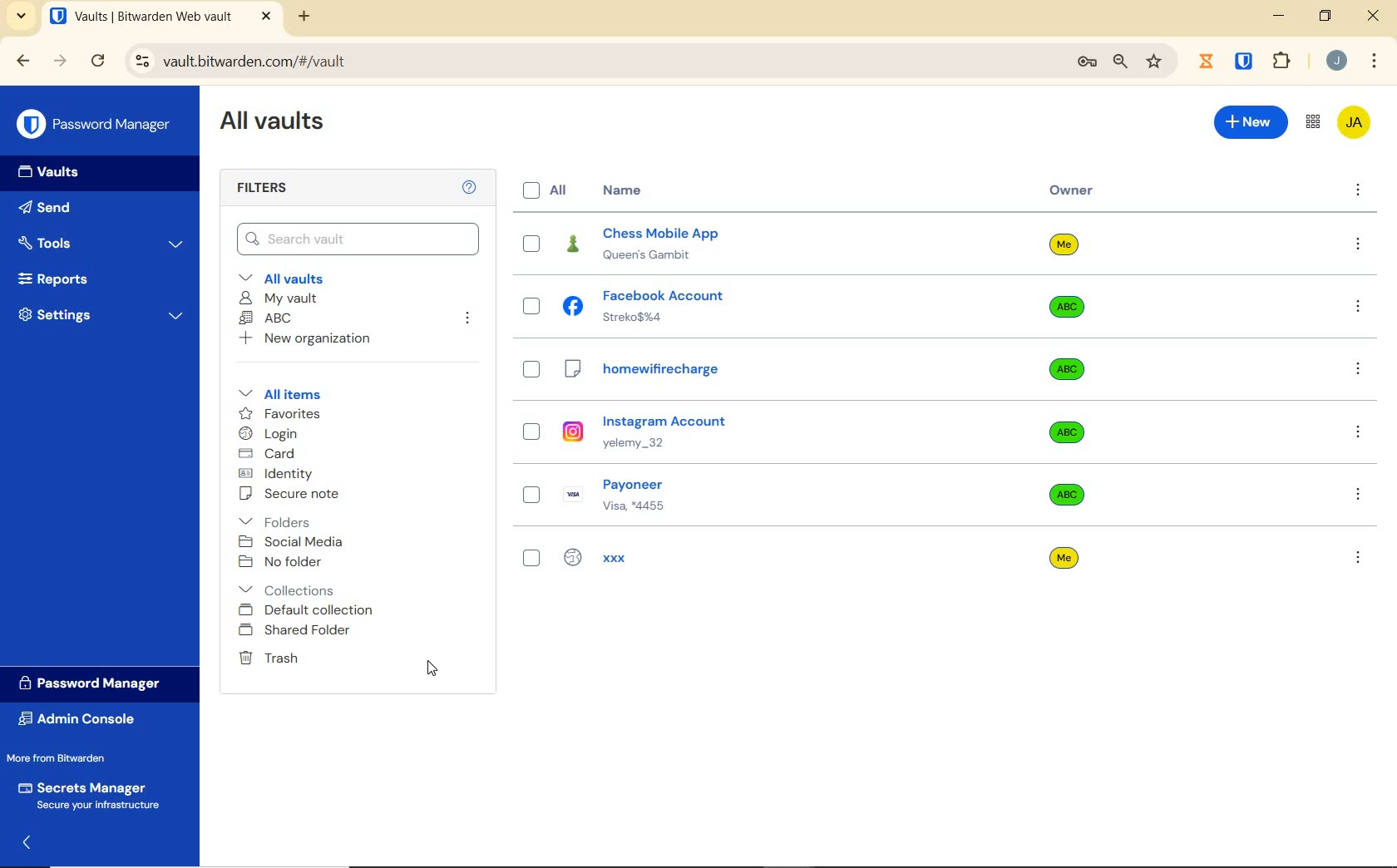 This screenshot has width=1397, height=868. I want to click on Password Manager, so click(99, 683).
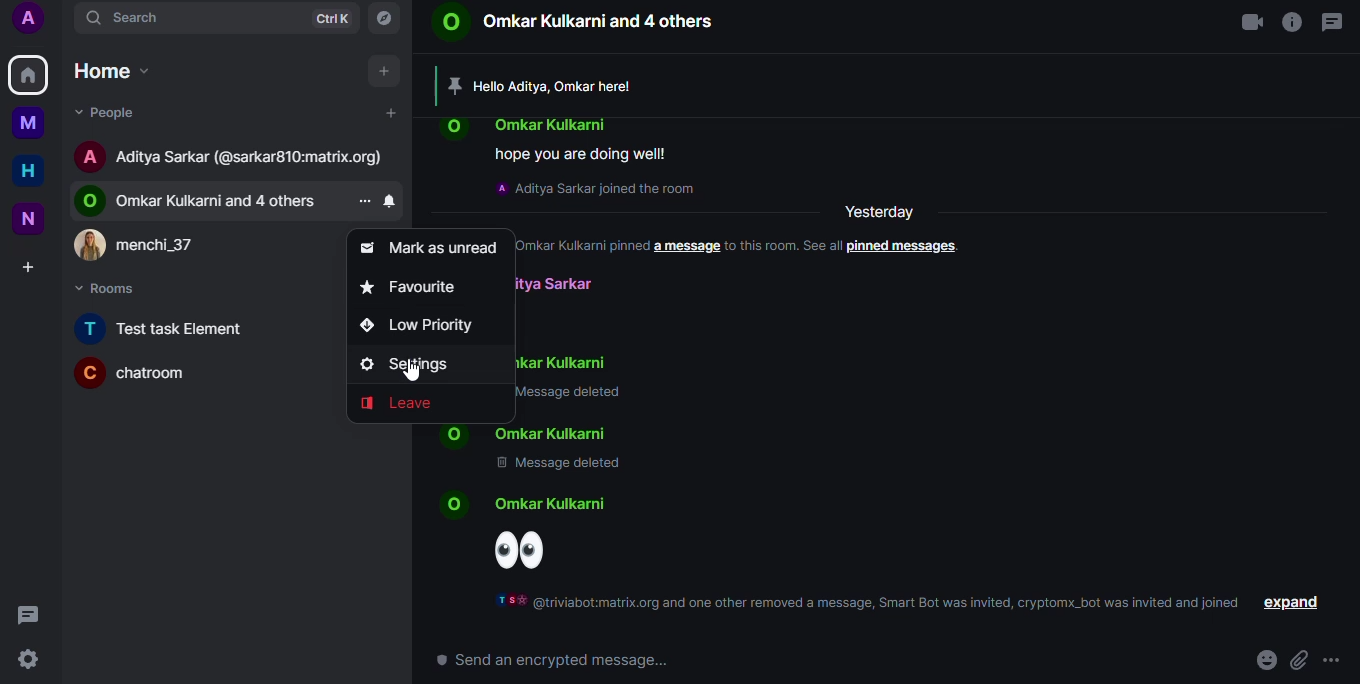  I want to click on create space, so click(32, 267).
...
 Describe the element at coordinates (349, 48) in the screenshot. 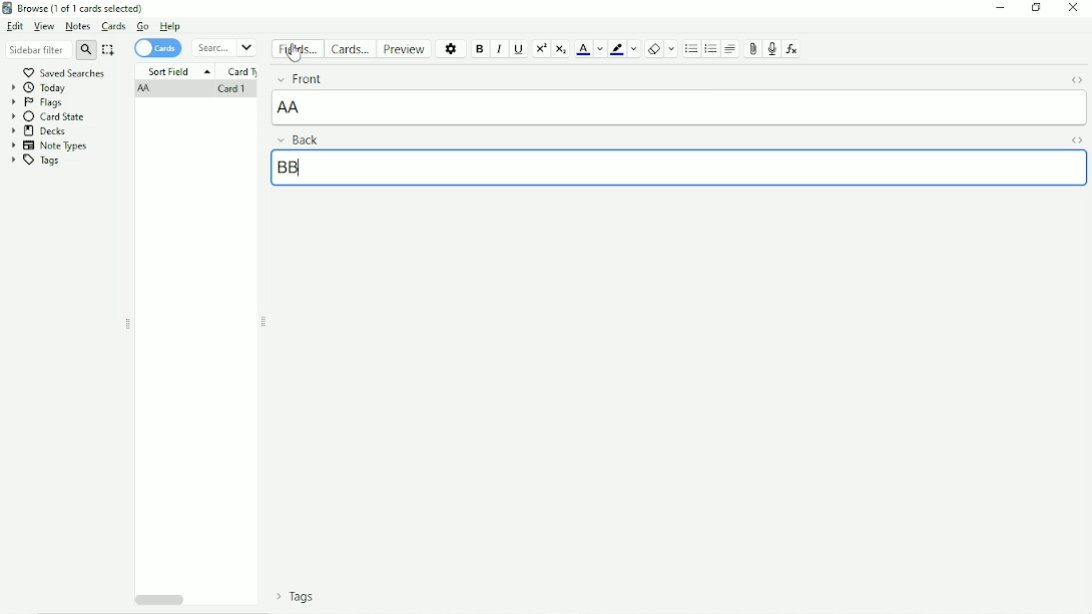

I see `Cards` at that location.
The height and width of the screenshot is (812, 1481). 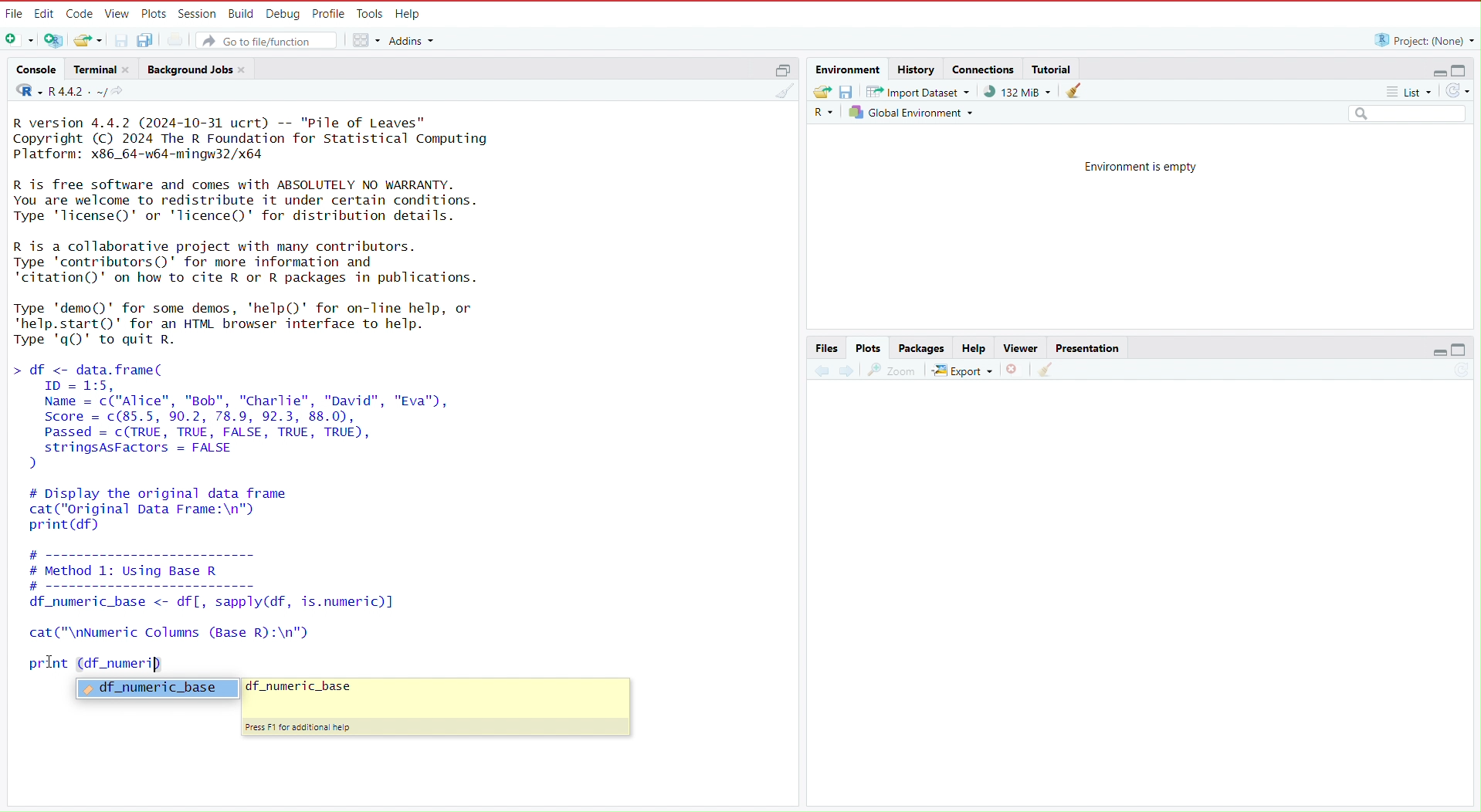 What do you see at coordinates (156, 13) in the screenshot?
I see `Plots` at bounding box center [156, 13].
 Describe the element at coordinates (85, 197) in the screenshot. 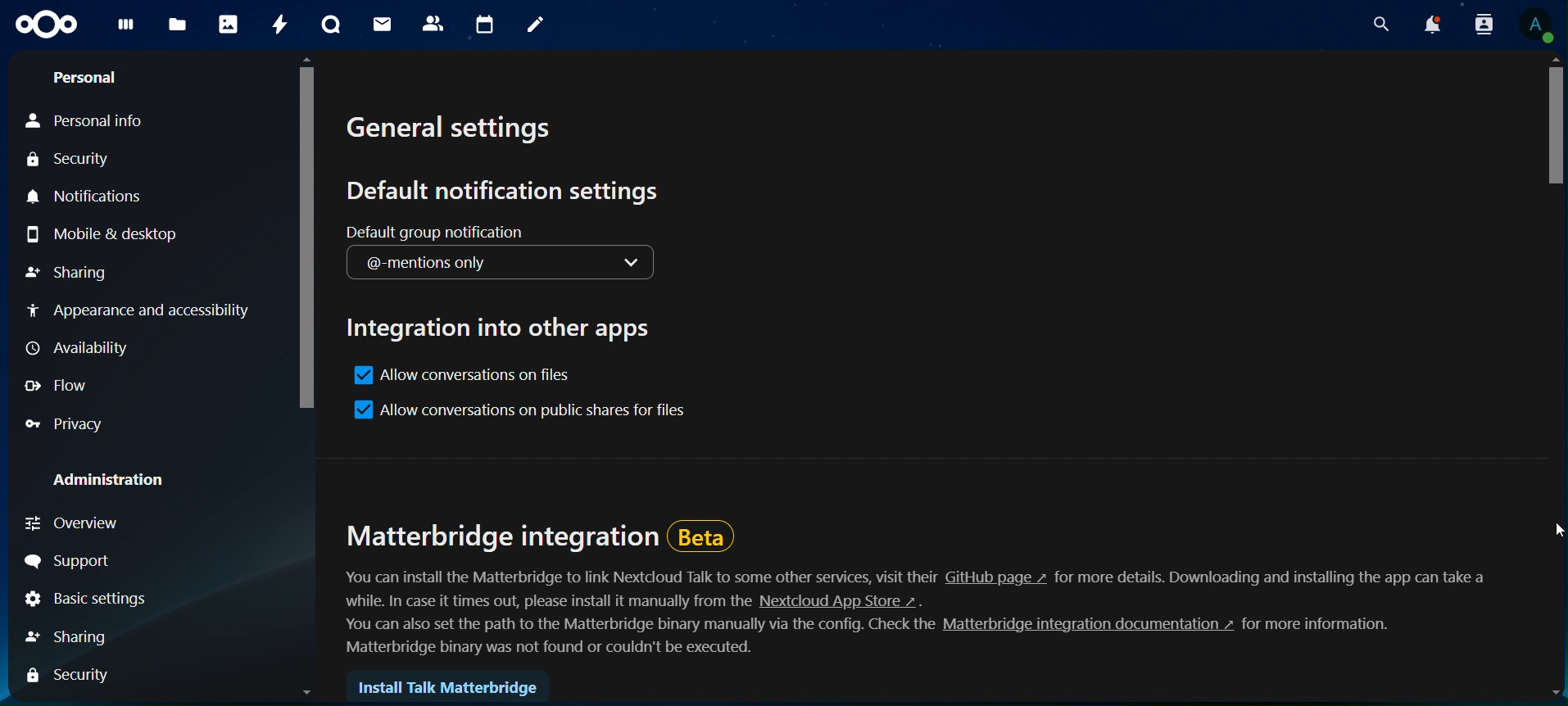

§ DO THIS: Replace "Password Manager" with "Bookmarks" in the entries that begin at the line containing "This screenshot has" and end after the line containing "I want to click on create", keeping everything else the same. Omit the pictures from your answer.

§ FINAL RESULT:
 This screenshot has width=1397, height=868. I want to click on Bookmarks, so click(99, 683).
  I want to click on create space, so click(32, 267).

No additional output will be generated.